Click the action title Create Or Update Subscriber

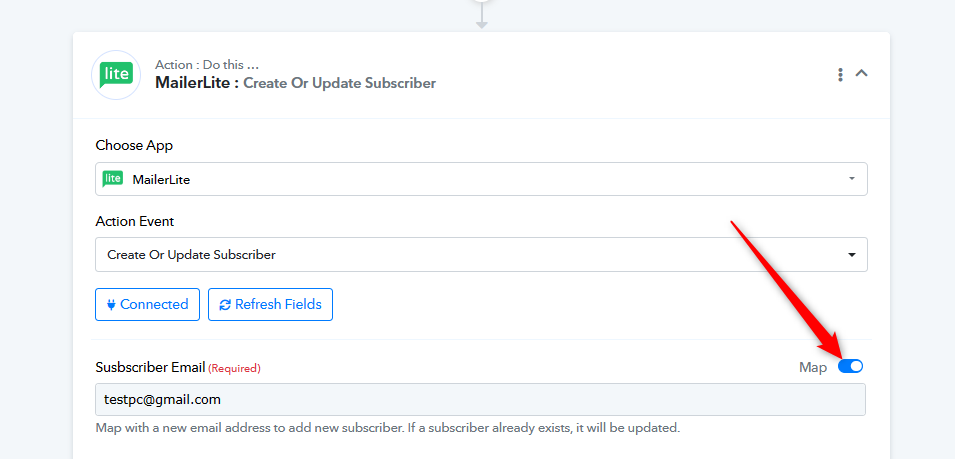(339, 83)
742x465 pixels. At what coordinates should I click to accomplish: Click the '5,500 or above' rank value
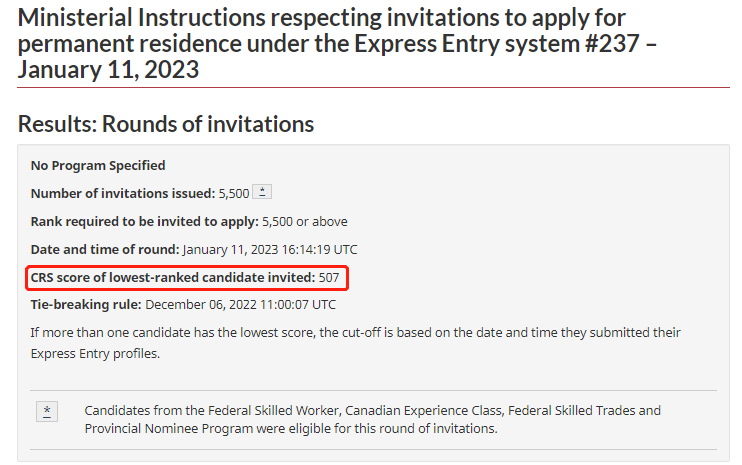click(305, 221)
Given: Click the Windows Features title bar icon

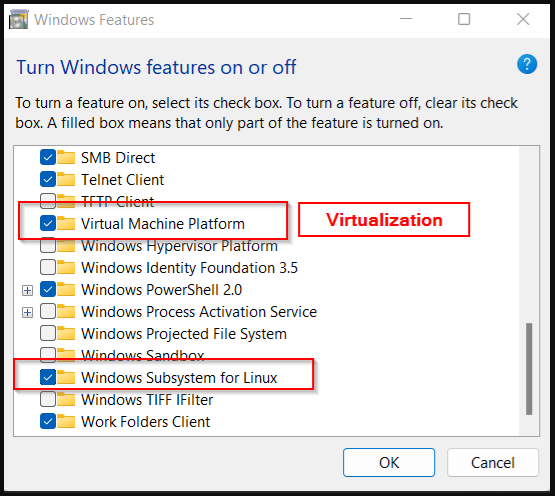Looking at the screenshot, I should pyautogui.click(x=18, y=19).
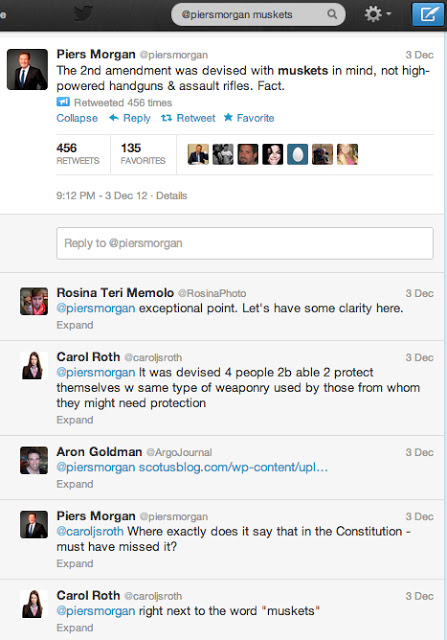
━━━━━━
The problem> Repeat the text of the records above word for word, leaving out the pictures.

Exercise answer>
Click the action title Create Or Update Subscriber

(339, 83)
742x465 pixels. At what coordinates should I click to accomplish: Click the '5,500 or above' rank value
click(305, 221)
Given: Click the Windows Features title bar icon

Looking at the screenshot, I should pyautogui.click(x=18, y=19).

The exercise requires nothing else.